A climate change bill that would help Massachusetts get closer to its 2050 objective of net-zero greenhouse gas emissions was signed into law by the state’s governor.

The legislation, which was approved by Republican governor Charlie Baker, promotes the growth of offshore wind and solar energy and grants some local governments the right to restrict the use of fossil fuels in construction projects. By June 30, 2027, the state is mandated under legislation to acquire around 5,600 MW of offshore wind generating capacity, an increase from the prior goal of 4,000 MW.

The measure also eliminates a cap on wind project costs and gives the Department of Energy Resources final project selection authority.

According to Susannah Hatch, regional lead for offshore wind in New England, this law will not only provide the crucial funds needed to scale up offshore wind to the level required to combat global warming, but it will also guarantee it is developed fairly and sustainably.

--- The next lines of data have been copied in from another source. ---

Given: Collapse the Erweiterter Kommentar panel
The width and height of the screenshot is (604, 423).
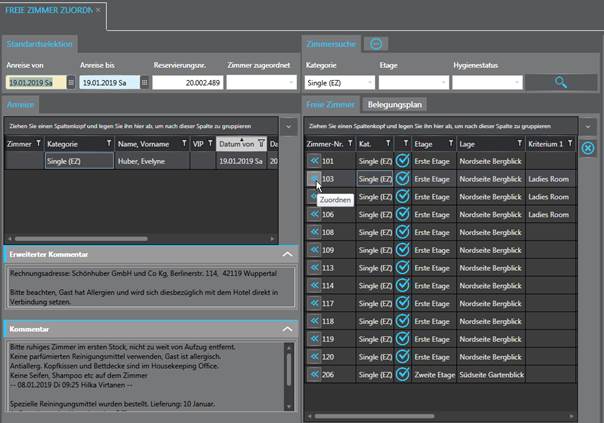Looking at the screenshot, I should (288, 255).
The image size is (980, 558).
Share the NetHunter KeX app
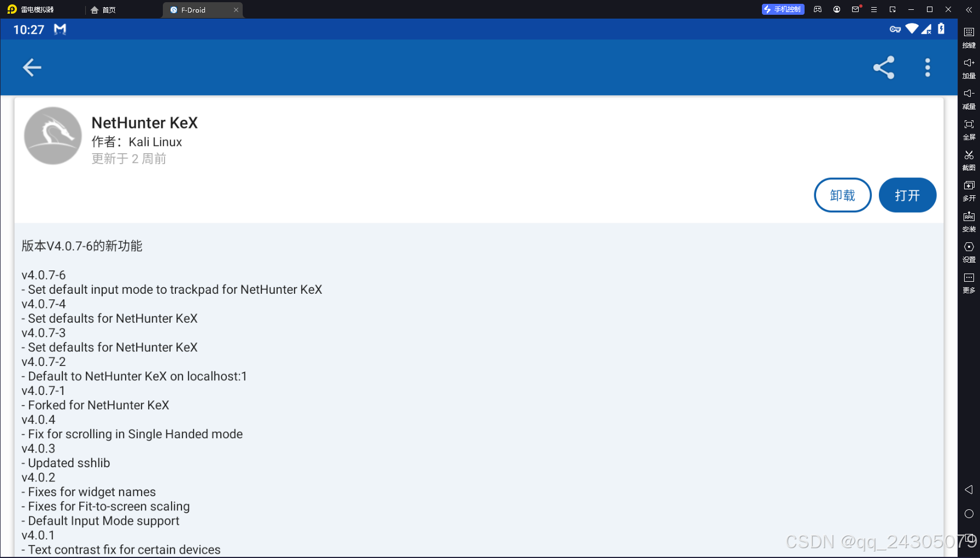883,67
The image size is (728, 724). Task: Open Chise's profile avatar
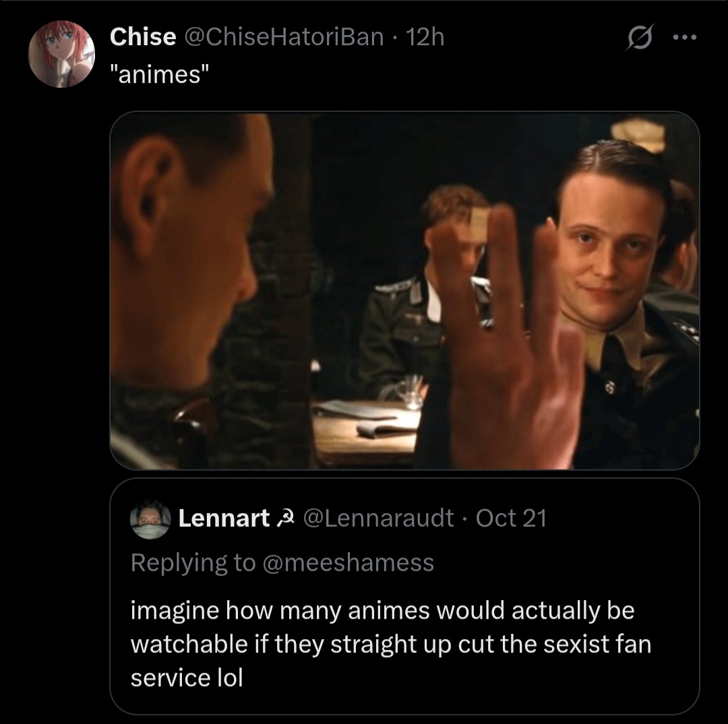click(61, 55)
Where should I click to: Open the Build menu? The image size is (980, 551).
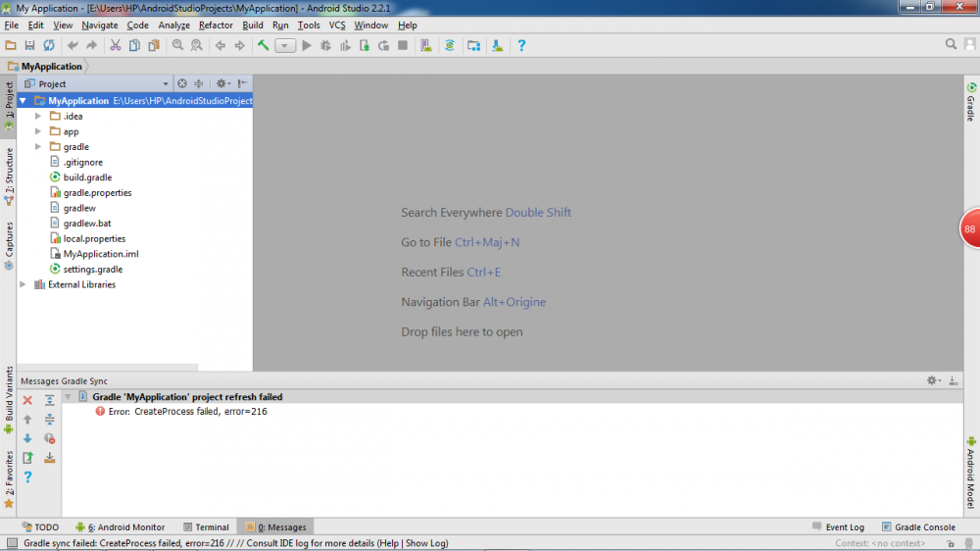coord(253,25)
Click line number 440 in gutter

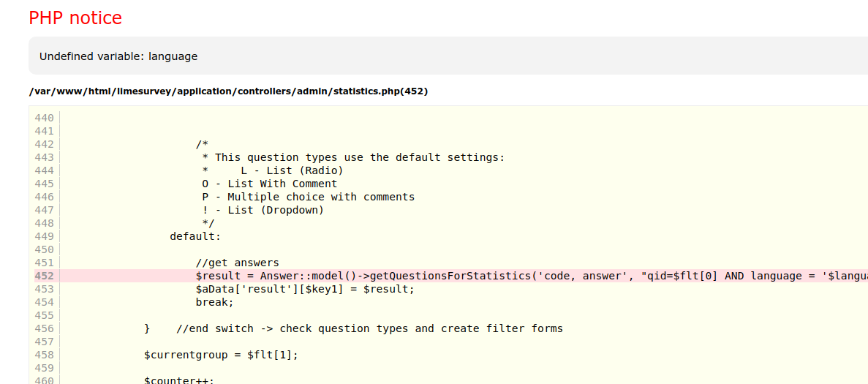pos(44,118)
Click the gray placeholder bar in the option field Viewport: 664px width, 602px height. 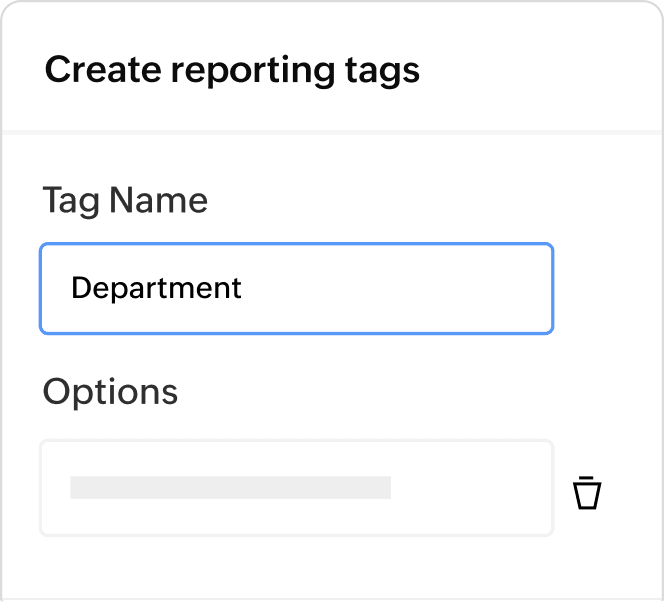click(x=230, y=488)
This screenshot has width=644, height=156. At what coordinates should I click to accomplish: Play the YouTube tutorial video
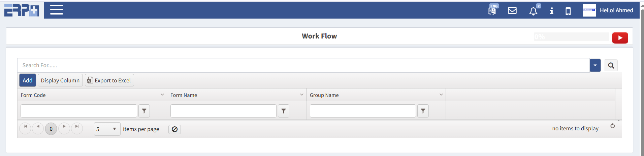point(620,38)
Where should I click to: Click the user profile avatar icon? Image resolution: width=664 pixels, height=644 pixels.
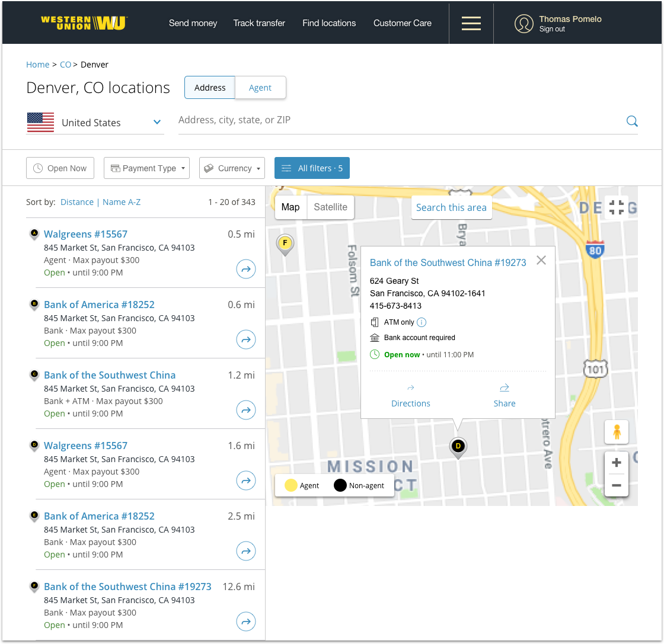(x=524, y=23)
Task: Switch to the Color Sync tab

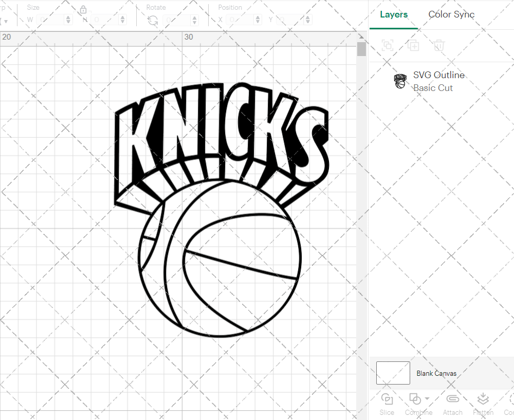Action: pyautogui.click(x=451, y=14)
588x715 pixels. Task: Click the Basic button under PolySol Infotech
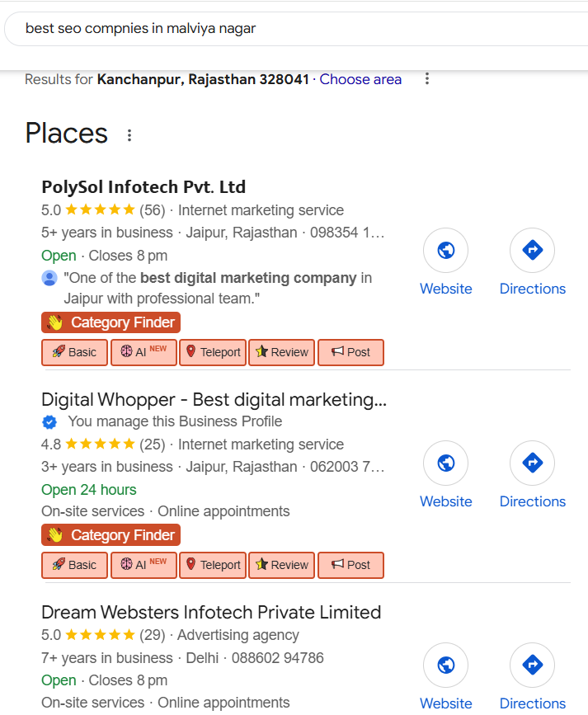click(x=74, y=352)
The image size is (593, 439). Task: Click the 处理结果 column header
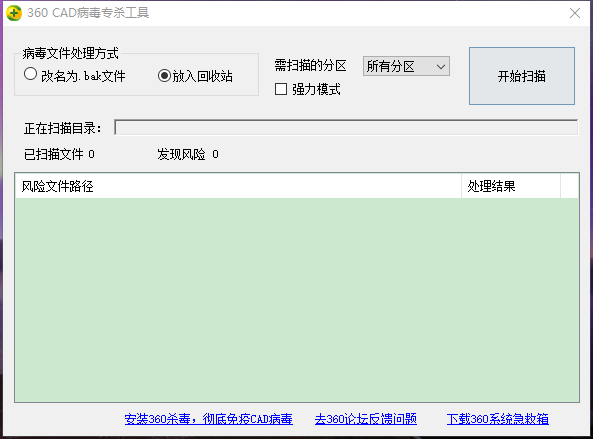(511, 186)
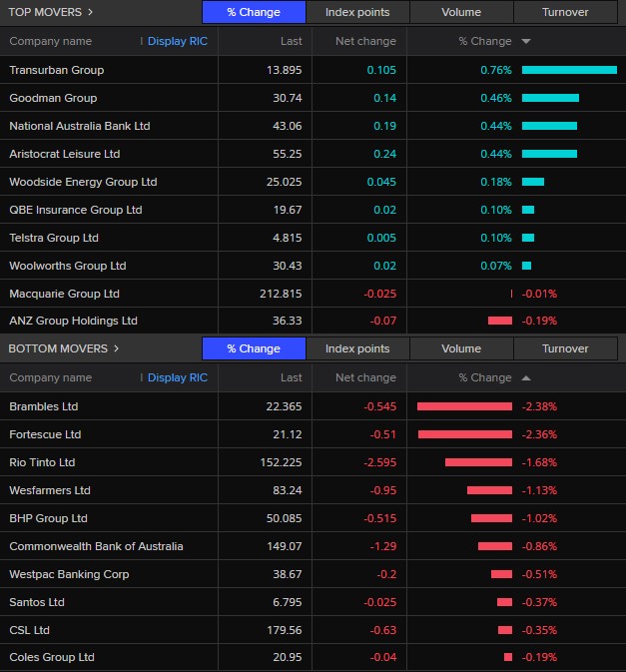Expand the BOTTOM MOVERS panel chevron
This screenshot has width=626, height=672.
click(116, 349)
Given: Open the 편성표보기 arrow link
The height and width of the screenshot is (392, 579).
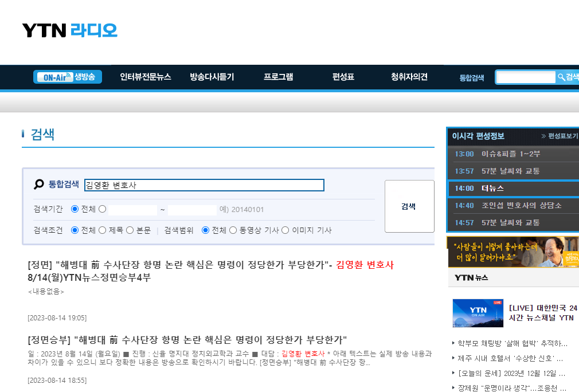Looking at the screenshot, I should [560, 136].
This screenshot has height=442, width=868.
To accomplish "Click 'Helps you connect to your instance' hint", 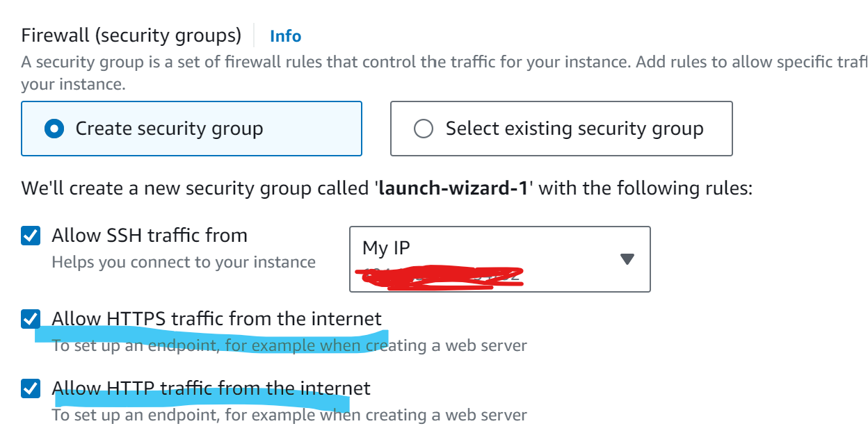I will (184, 263).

This law proves that when implemented properly, policy can promote a diverse and inclusive shift to renewable energy while also opening up possibilities for all workers and communities throughout the Commonwealth.

The law also has grid modernisation as a priority.

Electric utilities are required to create a modernization plan to proactively upgrade the transmission and distribution lines in order to strengthen reliability and allow for a greater use of distributed energy resources and renewable energy.

In order to account for future developments in renewable energy, the modernization plans must include 3 phases of planning horizons for electric demand, including a 5-year prediction, a 10-year forecast, and a demand assessment until 2050.

By April 1, 2023, the Grid Modernization Advisory Council must receive each electric utility’s initial modernization plan for review.

According to the CEO of PowerOptions, the largest energy-buying group in New England, Heather Takle, this bill will assist in supplying reliable and inexpensive electricity across the state, expediting attempts to electrify the grid and providing vital resources for offshore wind technology.

The first large-scale offshore wind farm in the United States will be located off the coast of Massachusetts. An immediate focus on port modifications to facilitate industrial activities is essential for the success of offshore wind projects, notably Vineyard Wind 1.

Barnstable witnessed the ground-breaking for Vineyard Wind 1 in November. The partnership between Avangrid Renewables and Copenhagen Infrastructure Partners will eventually be able to produce 800 MW of electricity, which is sufficient to supply sustainable energy to more than 400,000 homes.

The Clean Energy Investment Fund is established by the new climate law to encourage clean energy infrastructure development, including port and canal construction.

The proposal would also raise the subsidy for buying and leasing specific zero-emission passenger vehicles to $3,500, provide buyers who trade in a gas-powered vehicle an additional $1,000, and require that all new car sales be zero-emission beginning in 2035.

By 2040, the Massachusetts Bay Transportation Authority must convert its entire transit fleet to zero emissions. Additionally, the law would permit the installation of solar panels on farms as long as they don’t interfere with horticultural or agricultural activities.

Furthermore, it permits 10 cities and towns to mandate all-electric, fossil-fuel-free new development, with the exception of health care buildings and life sciences labs. One of the lobbying organisations applauding the bill’s signing was the Union of Concerned Scientists.

In a statement, the Cambridge-based organisation promised to “boost further development of responsible sustainable energy” and aid the state in its transition away from fossil fuels.